Only as we keep these three linked together--God's Word, grace, and kingdom--will we reflect Jesus' priorities for ministry and sustain the work of God in our generation: by his grace and for his glory!

First Calvin Post

You can read what I have to say about Calvin's Institutes, 2.218-2.2.21, here. I'm posting all this week at Ref21.

Friday, March 06, 2009

Sabbatical Update

Well, I've not gotten very far. Thus far, I have had five dedicated writing days since February 1. I did spend a week doing research last week at Union Theological Seminary in Richmond, Virginia. Right now, For a Continuing Church has most of the first four chapters in draft form now and portions of two others (out of ten chapters). The other projects are yet to be begun.

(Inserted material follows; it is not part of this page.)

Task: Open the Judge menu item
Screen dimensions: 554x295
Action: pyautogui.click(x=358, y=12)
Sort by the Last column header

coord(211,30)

Part of the problem is that I haven't been home much in February. I went to the Evangelical Seminary Dean's Council in Dallas (where I was elected vice-chair); preached at Independent Presbyterian Church in Memphis; and then went to Richmond. Today, I'm heading to All Souls Presbyterian Church in Champaign, IL.  And in between, I preached at Grace Presbyterian Church in St. Charles, MO, and Covenant Presbyterian Church in St. Louis. So, it has been a busy month. 

Next week, it is my turn at the Ref21 "Blogging the Institutes" site. I had messed up trying to post using the scheduler feature and for a few minutes discovered that my blog posts actually debuted early. Jeremy Smith rescued me and now the posts will appear in their proper order and time.